The account of oil, that records the brazilian exports and imports of oil and oil products, ended 2016 with a positive balance of US$ 410 million. It is the first surplus in the history of the account, traditionally in deficit. The result was released today (2), together with the data of the trade balance, which recorded a trade surplus record of US$ 47,69 billion last year.
The deficit on account of oil occurred historically because the country imports more than it exports oil to the rest of the world. According to data of the Ministry of Industry, Foreign Trade and Services, the deficit average recorded since 1997 is in the home of the$ 5 billion per year.
The point outside of the curve in 2016 has a relationship with three factors: a reduction in the international price of oil, decline in imports as a function of the reduction in consumption caused by the crisis, and the increase in the quantity produced for export. "The conclusion is that the surplus in 2016 is cyclical and not structural," explains Abram’s Grandson, secretary of Foreign Trade of the ministry.
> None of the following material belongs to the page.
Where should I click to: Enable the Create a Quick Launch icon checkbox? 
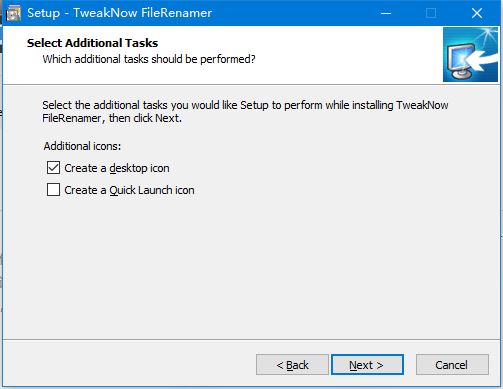[x=53, y=190]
the Grandson recalls that in the years of 2013 and 2014 there were also distortions in the account oil caused by the factors of cyclical fluctuations, with the difference that led to deficits in record-breaking time of surplus. In 2013, the account had a negative balance of US$ 20,39 billion and, in 2014, US$ 16,97 billion.
"These deficits have explanation almost equal to the surplus, but with the sign changed. At the time, we had a quote of the price of oil very high. There was an increase of brazilian imports with the power stations and the fleet [of vehicles] reaching record numbers. We also had reduction in exports, with lower production due to shutdown for maintenance of the platforms," he explained.
According to data from the ministry, the price of crude oil recorded a drop of 14.8% in 2016 in comparison with 2015. The commodity came up with a recovery in the second half of last year, which should continue in 2017, according to the main projections for the sector.